Normalisation et embuscade par brevets
17/08/11

Face à la Commission, Rambus jette l’éponge

Le 30 juillet 2007, suite à la plainte déposée par deux entreprises – Infineon et Hynix –, la Commission a adressé à Rambus une communication des griefs estimant ainsi que cette dernière avait pu commettre une infraction à l’article 102 TFUE en abusant de sa position dominante sur le marché des DRAM (plus de 95% de parts de marché). La Commission était notamment préoccupée par le fait que Rambus s’était livrée à une embuscade tendue au moyen de brevets en dissimulant intentionnellement qu’elle détenait des brevets et des demandes de brevets concernant la technologie utilisée dans la norme JEDEC, et en réclamant par la suite des redevances pour ces brevets. Deux ans après la communication des griefs, Rambus a présenté une liste d’engagements destinés à rencontrer les préoccupations manifestées par la Commission et ainsi obtenir la fermeture de la procédure lancée à son encontre. Le 9 décembre 2009, la Commission a adopté une décision qui rend juridiquement contraignants les engagements offerts par Rambus, plafonnant entre autres ses taux de redevance sur certains brevets concernant les DRAM.

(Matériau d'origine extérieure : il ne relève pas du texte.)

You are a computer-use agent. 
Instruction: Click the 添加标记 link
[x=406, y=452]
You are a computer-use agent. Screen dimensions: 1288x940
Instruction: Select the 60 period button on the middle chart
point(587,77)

«En ce qui concerne la définition du comportement abusif, la Commission présente ainsi une nouvelle typologie d’abus, spécialement mise au point pour les cas d’embuscade», note Norman Neyrinck. «Aux dires de la Commission, l’abus consiste, pour une entreprise dominante, à réclamer des redevances pour l’utilisation de ses brevets ‘en fixant à cet effet des taux de redevance qu’elle n’aurait pas pu imposer si elle ne s’était pas livrée intentionnellement à [une] duperie’. L’abus consiste donc à réclamer un prix supérieur au prix qui aurait pu être demandé si l’entreprise n’avait pas créé des ‘circonstances spécifiques’ en procédant ‘à la suppression d’informations pertinentes’.»

Commentaires de la décision de la Commission

Comme le souligne la Commission, «cette décision ne consiste pas en une conclusion sur une infraction mais lie Rambus à ses engagements et met fin à l’enquête de la Commission. Si Rambus devait manquer à ses engagements, la Commission pourrait lui infliger une amende pouvant aller jusqu’à 10% de son chiffre d’affaires annuel, sans avoir à prouver l’existence d’une quelconque violation des règles antitrust». Dans le cas de Rambus, la décision indique que la technologie DRAM est caractérisée par une rapide obsolescence ; en conséquence les engagements sont ainsi limités à 5 ans. En ce qui concerne l’infraction à proprement parler, la Commission a estimé que la position dominante existait car elle créait un effet d’enfermement – les autres entreprises ne pouvant contourner les normes DRAM. Norman Neyrinck se montre toutefois plus circonspect quant à la preuve de l’abus en tant que tel, en raison des difficultés pratiques qu’il y a à calculer le niveau exact à partir duquel un prix doit être considéré comme abusif. Rappelons ici que les autorités américaines n’ont pas retenu d’infraction à l’encontre de Rambus. Point important à souligner, ajoute l’auteur, la Commission souhaitait mettre rapidement fin à cette affaire : la décision de la Commission survient alors que Neelie Kroes arrive au terme de son mandat en tant que commissaire à la concurrence et qu’elle souhaitait laisser les mains libres à son successeur. siège RambusD’autant plus que dans le seul autre cas d’entreprise à avoir été suspectée d’embuscade, en l’occurrence Qualcomm, la Commission a fait chou blanc.

«Il est pour le moins hasardeux d’estimer quelle aurait été l’issue de l’affaire si Rambus n’avait pas décidé de soumettre des engagements à la Commission pour solde de tout compte. Comme souvent au terme d’une décision d’engagements, les deux parties claironnent : Rambus en affirmant que la Commission n’a finalement prouvé aucune illégalité dans son chef ; la Commission en se prévalant des concessions de Rambus», conclut Norman Neyrinck.